Today we prepared and wrote a short composition on Updike's story.
In the short story, "A & P" by John Updike, explain how Updike prepares the reader for the narrator's impulsive resignation. Refer to such devices as unique detail, motif, diction, point of view and syntax.
Use synonyms for resignation such as departure, exit, withdrawal, leaving, quitting.
Include the following words in your response: colloquial, compliance or compliant, acquiescence or acquiesce, reconcile or reconciliation, tenacious, stalwart, unwavering, immune.
Step 1: Work the prompt.
Internalize the question so you know exactly why you are writing.
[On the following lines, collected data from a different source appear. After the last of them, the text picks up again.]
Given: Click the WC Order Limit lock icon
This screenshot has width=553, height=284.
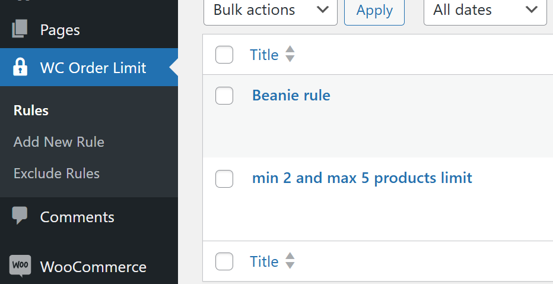Looking at the screenshot, I should point(20,68).
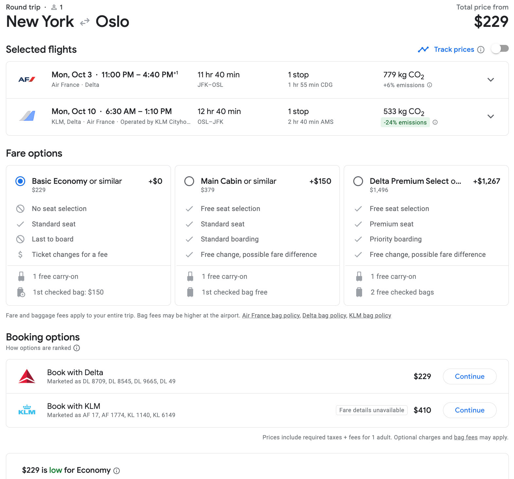Select the Main Cabin fare radio button
Image resolution: width=514 pixels, height=479 pixels.
click(189, 181)
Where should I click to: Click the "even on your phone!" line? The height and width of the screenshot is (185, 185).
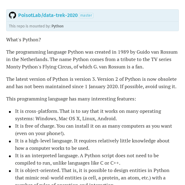point(40,134)
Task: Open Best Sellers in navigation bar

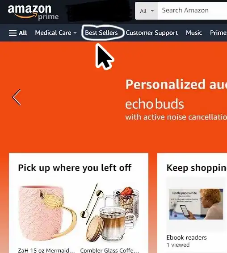Action: pos(101,33)
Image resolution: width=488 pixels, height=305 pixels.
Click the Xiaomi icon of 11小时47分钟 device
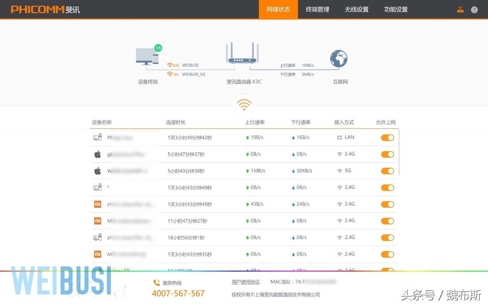[x=97, y=221]
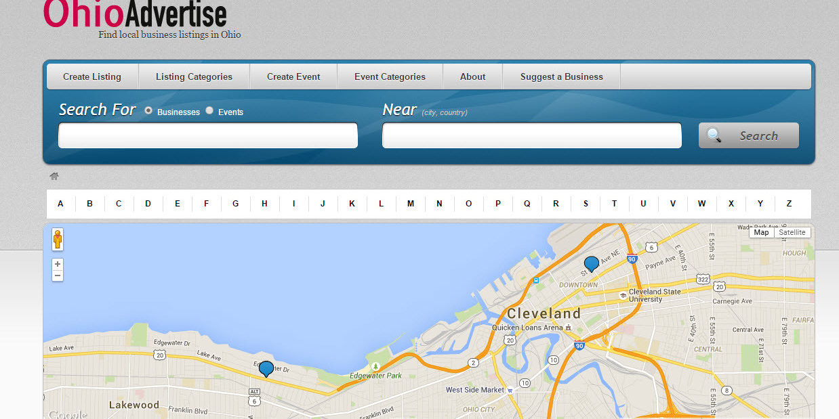
Task: Switch map to Satellite view
Action: 792,232
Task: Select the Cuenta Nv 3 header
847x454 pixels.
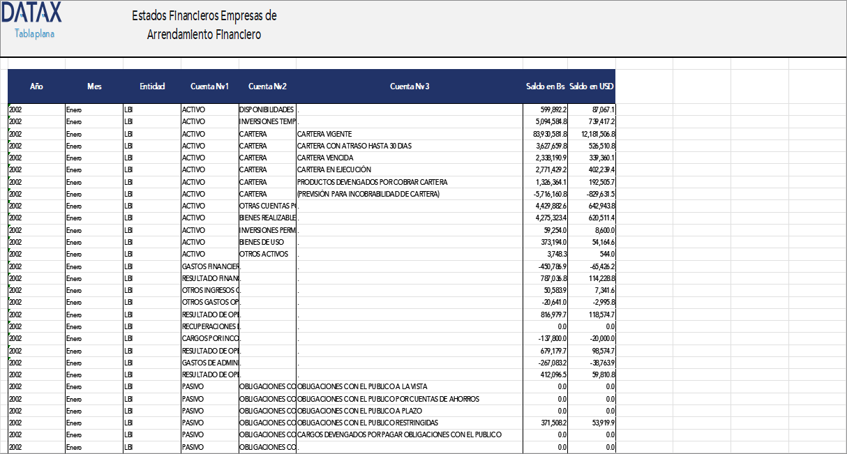Action: [x=408, y=86]
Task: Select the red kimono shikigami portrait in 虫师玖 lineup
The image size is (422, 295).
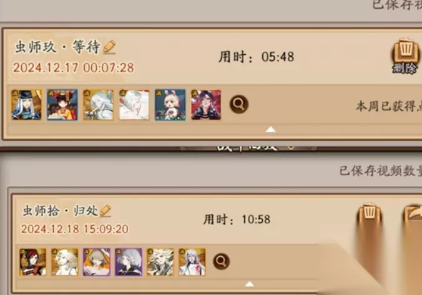Action: [x=62, y=105]
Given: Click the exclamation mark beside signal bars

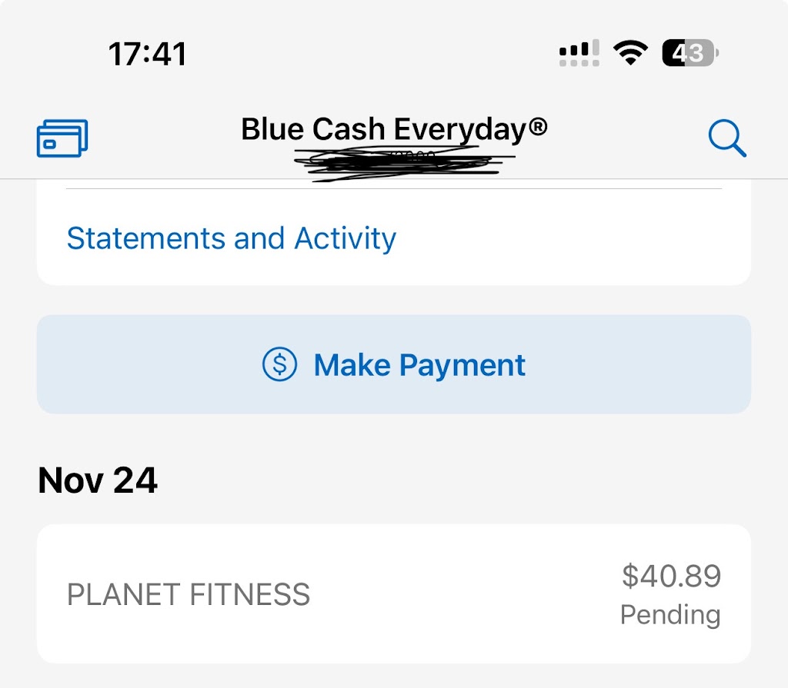Looking at the screenshot, I should tap(595, 49).
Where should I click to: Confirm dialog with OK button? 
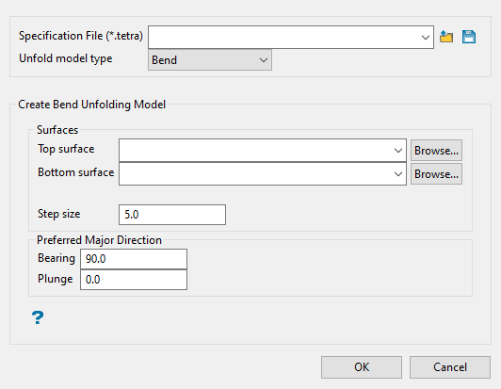point(362,367)
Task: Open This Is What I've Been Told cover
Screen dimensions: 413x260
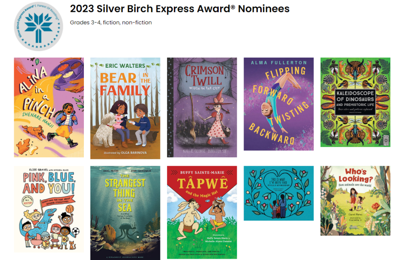Action: (x=278, y=193)
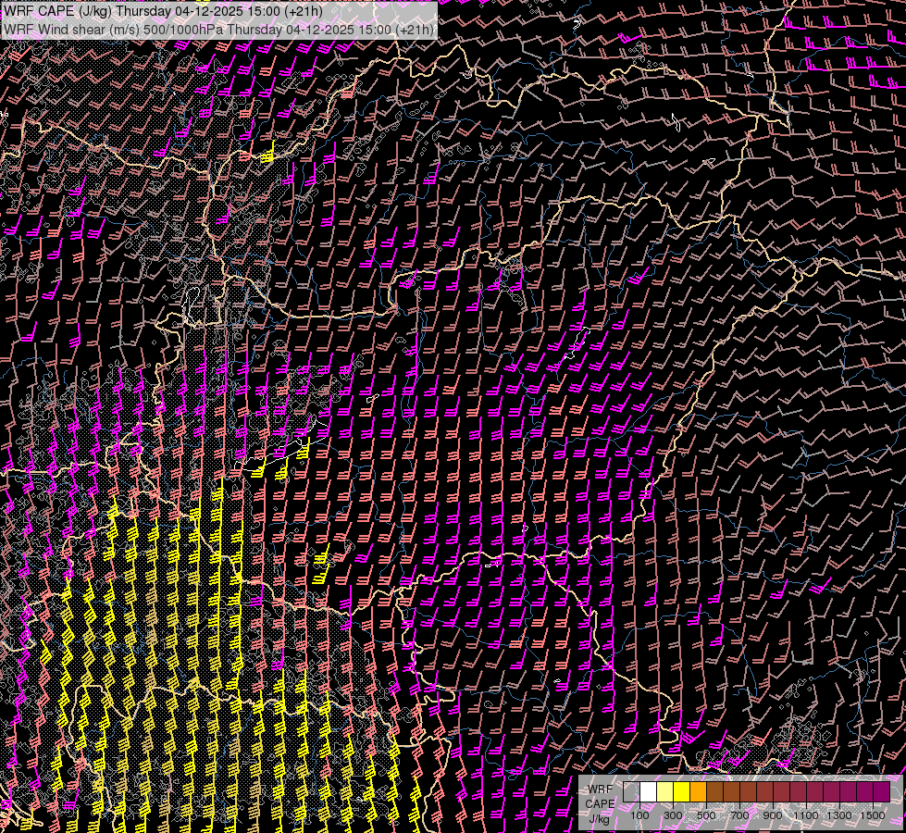Screen dimensions: 906x833
Task: Select the 500 label on the legend
Action: pos(706,815)
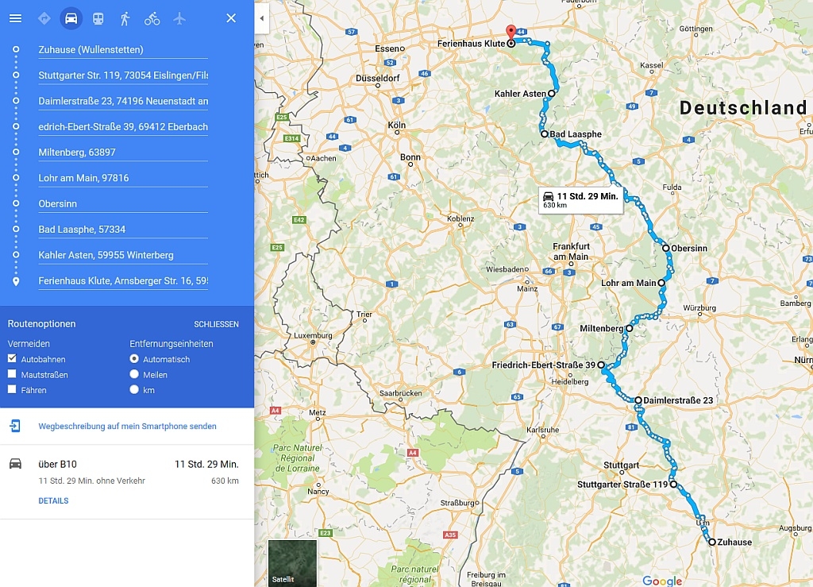The width and height of the screenshot is (813, 587).
Task: Collapse the side panel arrow
Action: click(262, 19)
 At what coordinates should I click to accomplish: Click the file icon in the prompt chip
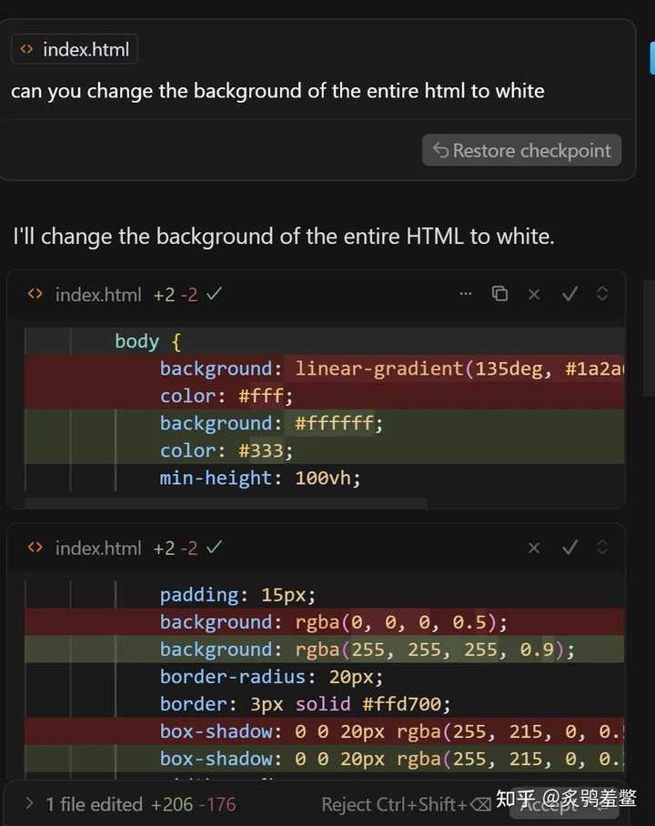point(27,50)
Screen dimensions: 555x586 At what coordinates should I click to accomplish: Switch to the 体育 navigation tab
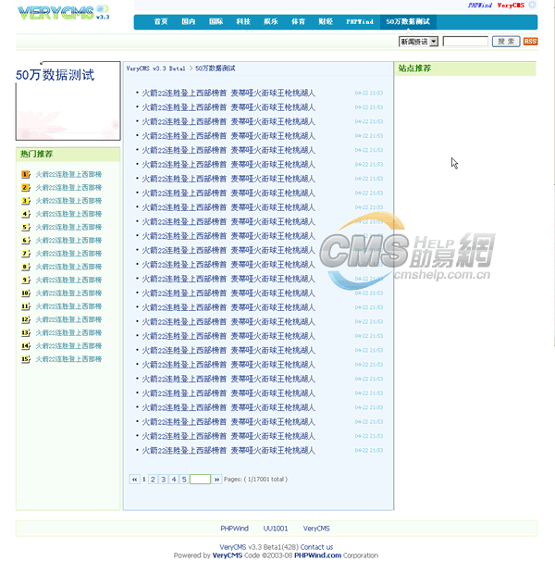click(x=297, y=20)
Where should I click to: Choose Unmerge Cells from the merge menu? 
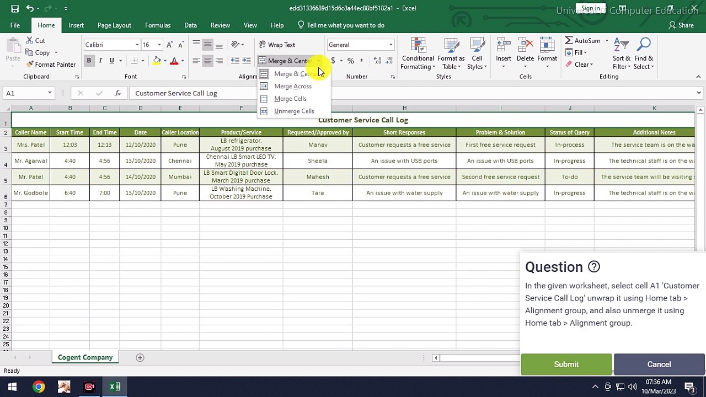[x=293, y=111]
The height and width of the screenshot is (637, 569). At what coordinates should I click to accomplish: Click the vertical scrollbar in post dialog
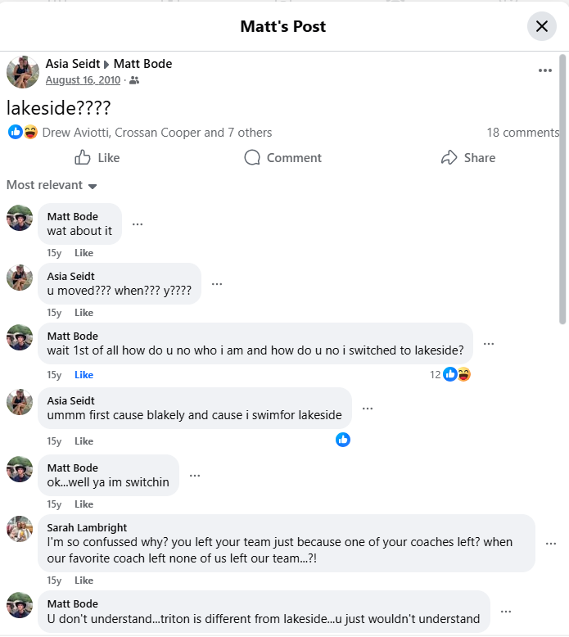[x=562, y=188]
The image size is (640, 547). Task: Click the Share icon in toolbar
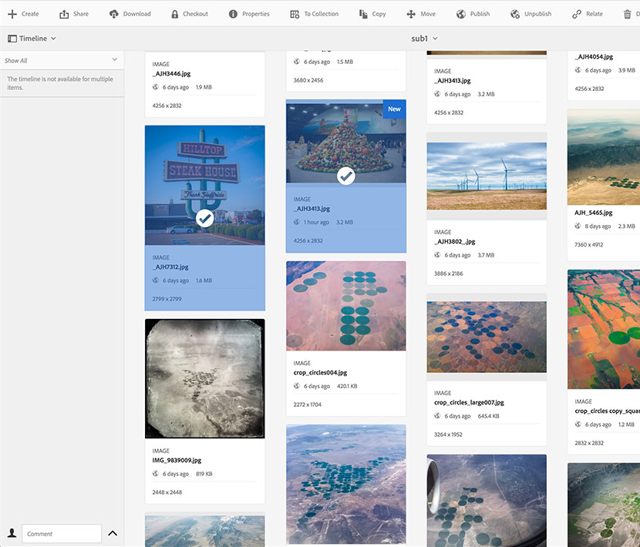pyautogui.click(x=64, y=14)
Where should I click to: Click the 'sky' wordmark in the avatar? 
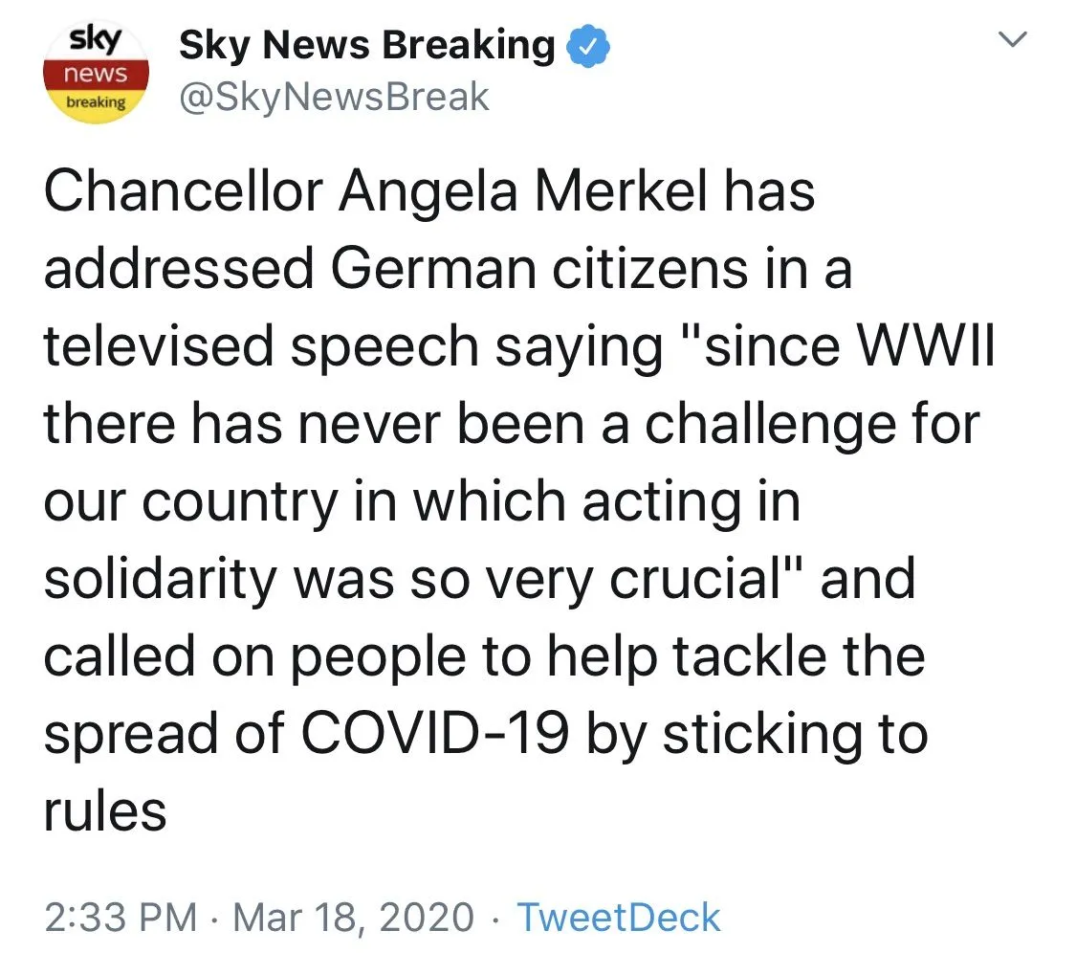click(98, 42)
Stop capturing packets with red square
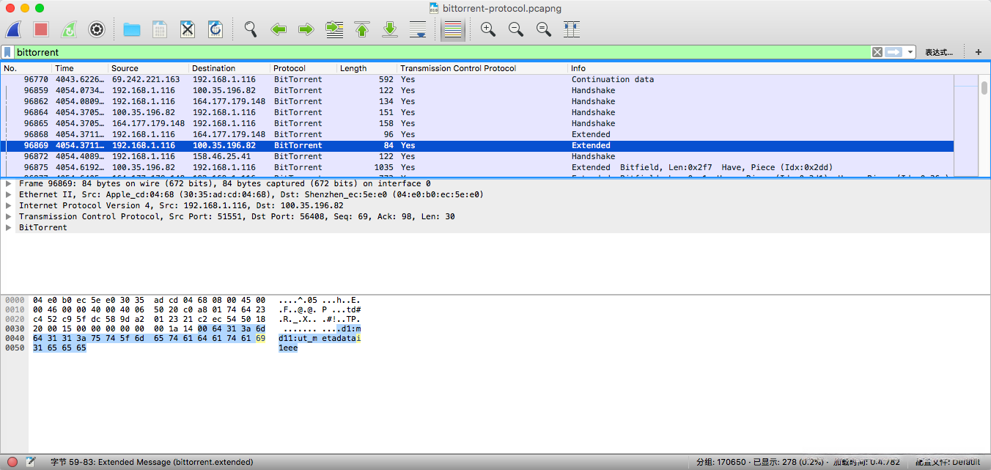Viewport: 991px width, 470px height. point(41,29)
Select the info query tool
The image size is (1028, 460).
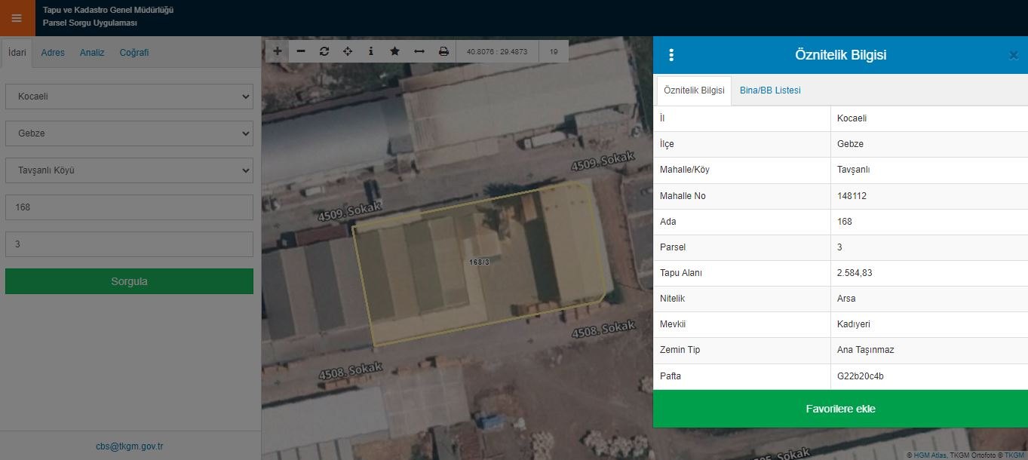[x=371, y=51]
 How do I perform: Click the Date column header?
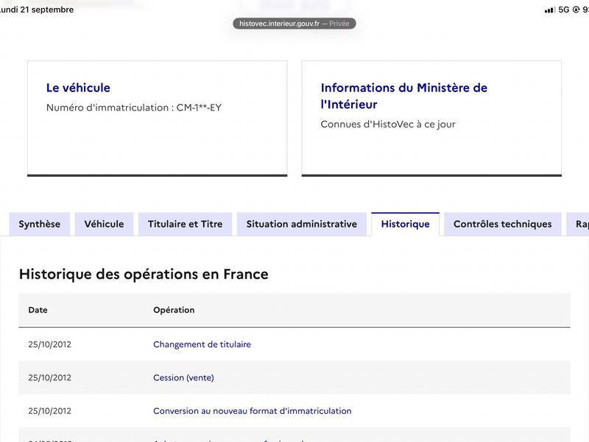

Know why you are choosing the evidence. Know what you want to say about the evidence. Know how it answers the question. Circle key words in the question. Think of synonyms for the key words you'll need to use so that the style is not repetitious.
Step 2: Find the best devices.
Example
The title: A & P --sense of seaparation, A and P are not close letters in the alphabet,
The setting: aisles, order, sheep (customers) bestial imagery, conservative rules, unspoken expectations, it is in the middle of town, the townsfolk don't go to the beach,
motif: Queen, sun, beach, warmth, golden -- a world he imagines, delights in, far from his experience,
inner/outer worlds of the narrator: real vs imaginary
syntax: sentence fragments, colloquial, grammatically incorrect at times, other times the prose flows in long, complicated sentences to demonstrate the two worlds
imagery: the narrator and later the manager has his back to the door (turned away from the outside world, no expectations for other experiences, stick to what you know, stay in line, wait to be promoted
Step 3: Create a strong thesis which answers the question and states which devices you will use and why.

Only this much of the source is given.